Hace cuatrocientos días y monedas, desde el 7 de octubre del 2023, así vive el pueblo judío en cualquiera de los cuatro puntos cardinales del planeta: huérfano de sus hermanos. Ellos aún permanecen sometidos, en las entrañas enrevesadas de la tierra, a los estragos barbáricos una tribu de cosacos de Oriente que sin vestigio de estatura humana alguna los arrancó de sus hogares en una muestra de indecencia sin precedentes. Ellos aún permanecen atados a las mezquindades de quienes, desoyendo el mandato rabínico que establece la importancia cardinal y perentoria de la redención de los cautivos, colocaron sus intereses espurios e individuales por sobre la vida de sus conciudadanos, impidiendo durante meses la concreción de un acuerdo que lleve a su liberación.
Aún huérfanos de nuestros hermanos, comenzamos a leer en nuestras sinagogas el segundo de los Cinco Libros de Moisés, el libro del Éxodo, con la esperanza de que el periplo amargo de los cautivos, exiliados del calor de sus familias, llegue a su fin.

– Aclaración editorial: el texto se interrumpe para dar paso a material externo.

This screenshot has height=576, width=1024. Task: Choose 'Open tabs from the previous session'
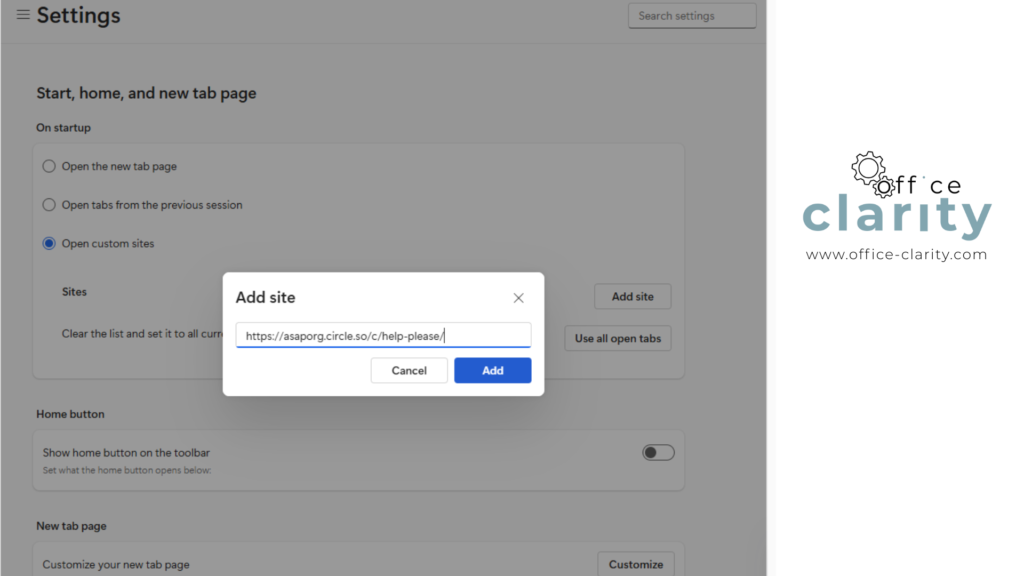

Sólo así, quizás, podamos reconstituir las heridas y fragmentaciones internas que hemos sufrido en estos últimos meses; sólo así, quizás, podamos ser capaces de sanar nuestra memoria, algo lacerada por los acontecimientos recientes, y recordar las palabras del viejo rey que tuvo el arrojo de trocar la lanza sanguinolenta de su padre por la afilada pluma con la que esculpió odas de amor y sonetos que nada tienen que envidiarles a Vallejo o Shakespeare; adagios y tratados de hondas nociones existenciales que evocan a Confucio o a Schopenhauer: “hay un tiempo para odiar y un tiempo para amar; un tiempo para la guerra y otro”, más definitivo, más acuciante –agrego humildemente a las palabras de Salomón—, “para la paz”.